Unlike slaves, smerdy in the 11th and 12th centuries owned property and paid fines for the offenses they committed. They did not have full legal rights; the bloodwite for a smerd was the same as for a kholop. The property of a smerd who died without heirs reverted to the prince. The Russkaia Pravda prohibited the torture of smerdy during juridical investigations without the prince’s authorization.

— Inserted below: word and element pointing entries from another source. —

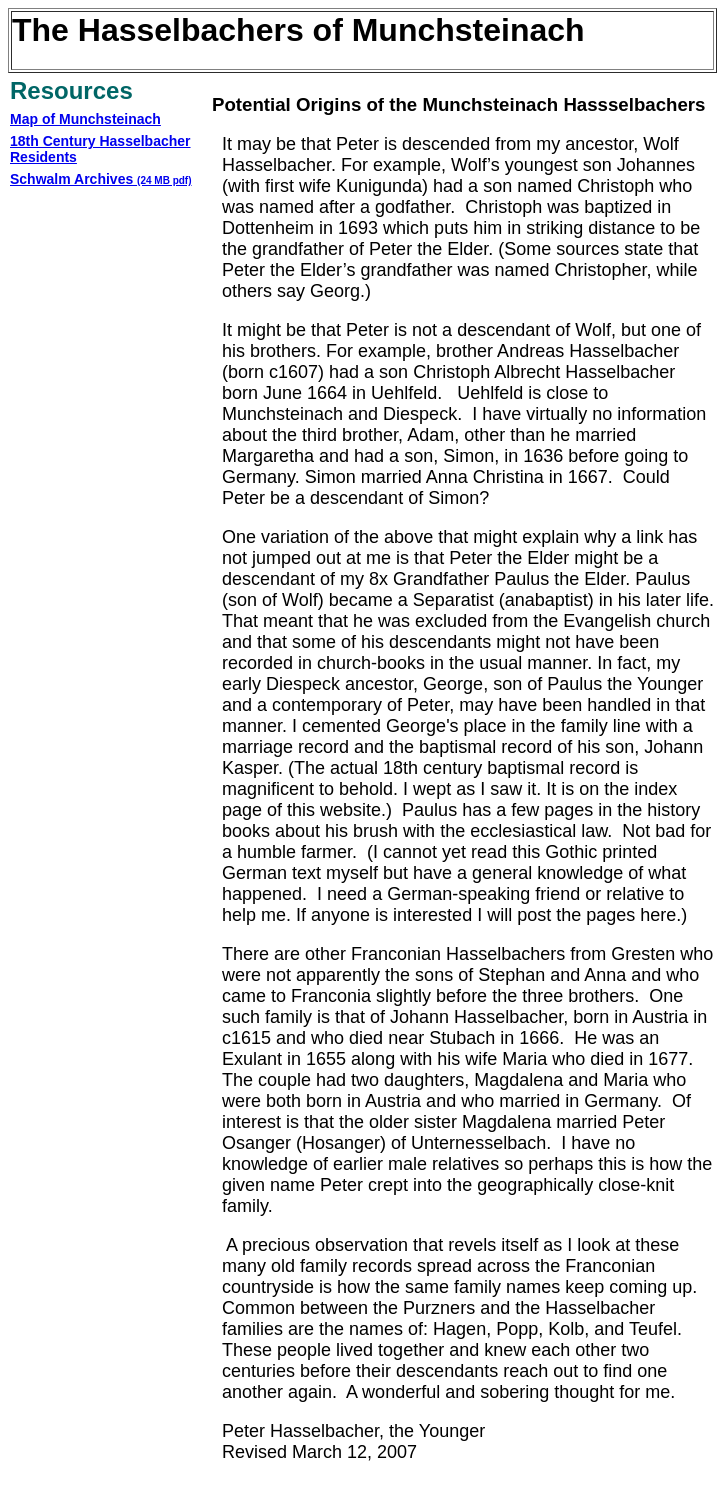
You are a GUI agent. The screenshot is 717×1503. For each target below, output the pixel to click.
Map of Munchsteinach (85, 119)
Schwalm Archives (101, 179)
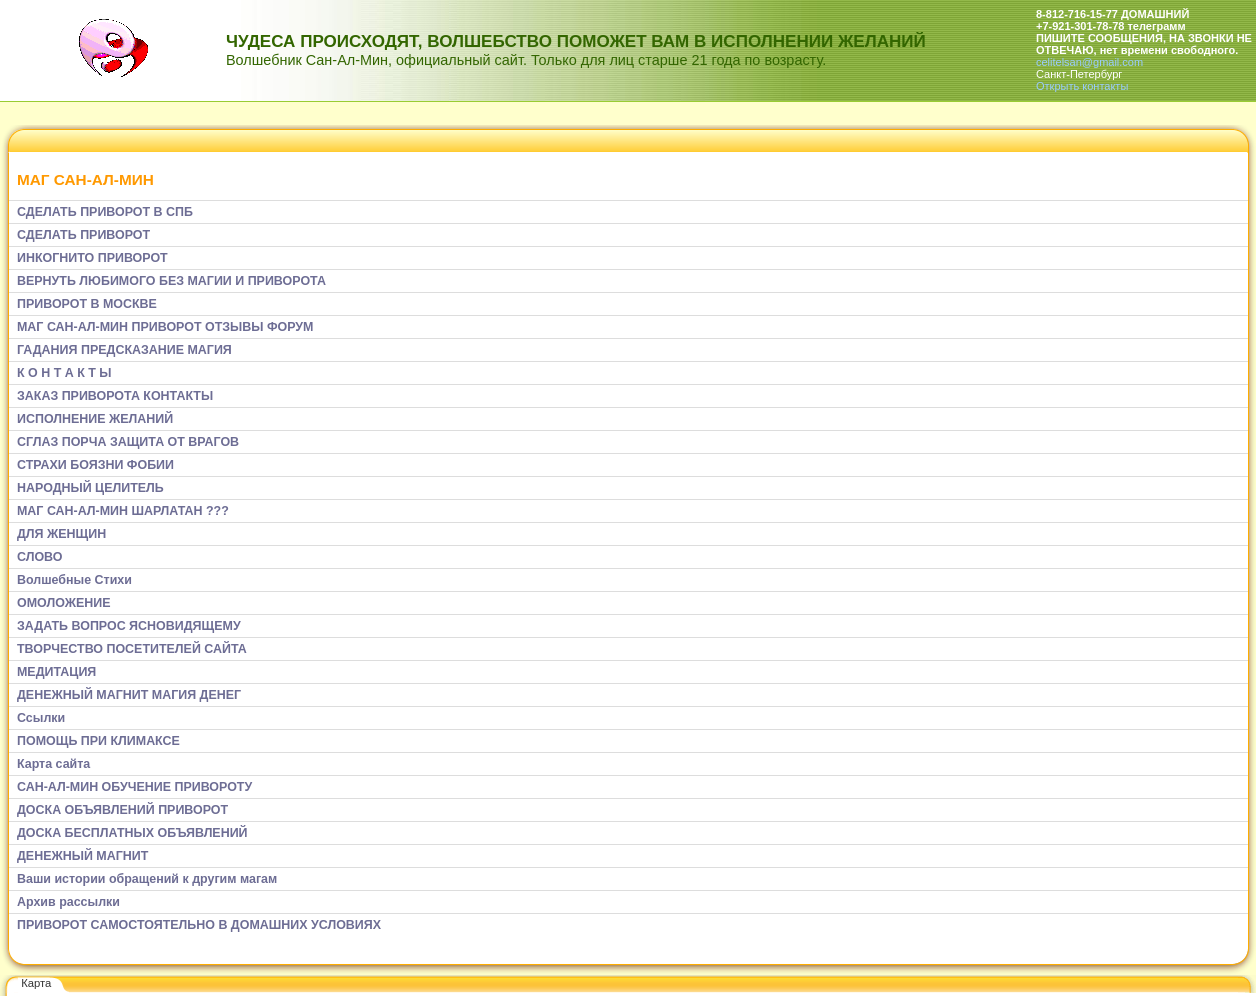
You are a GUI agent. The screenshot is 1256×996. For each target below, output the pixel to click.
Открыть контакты (1082, 86)
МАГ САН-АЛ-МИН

Beginning in the early 12th century, lands populated by smerdy came under the ownership of individual feudal lords. Throughout the 12th and 13th centuries, narratives of events in Galich-Volyn’ and Novgorod make mention of smerdy. In several instances in this period, the term smerdy evidently referred to the entire rural population of a locality. In the 14th and 15th centuries the smerdy of Novgorod and Pskov appear in the sources as peasant-proprietors, owning land individually or collectively (in obshchiny, or communes) and possessing the right to freely dispose of their own allotments. However, their personal freedom was limited: they were forbidden to move to another land or to come under the protection of the prince; the prince was forbidden to accept complaints against a lord. The smerdy likewise had to fulfill certain obligations—“tributes” (dani) or labor services—to the city as a collective feudal seignior.
REFERENCES
Pravda Russkaia, vol. 2. Moscow-Leningrad, 1947.Iushkov. S. V. Obshchestvenno-politicheskii stroi i pravo Kievskogo gosudarstva. Moscow, 1949.
Grekov, B. D. Kievskaia Rus’. [Moscow] 1953.
Cherepnin, L. V. “Iz istorii formirovaniia klassa feodal’no-zavisimogo krest’ianstva na Rusi.” In the collection Istoricheskie zapiski, vol. 56. Moscow, 1956.
Smirnov, I. I. Ocherki sotsial’no-ekonomicheskikh otnoshenii Rusi XII-XIII vv. Moscow-Leningrad, 1963.
Zimin, A. A. Kholopyna Rusi. Moscow, 1973.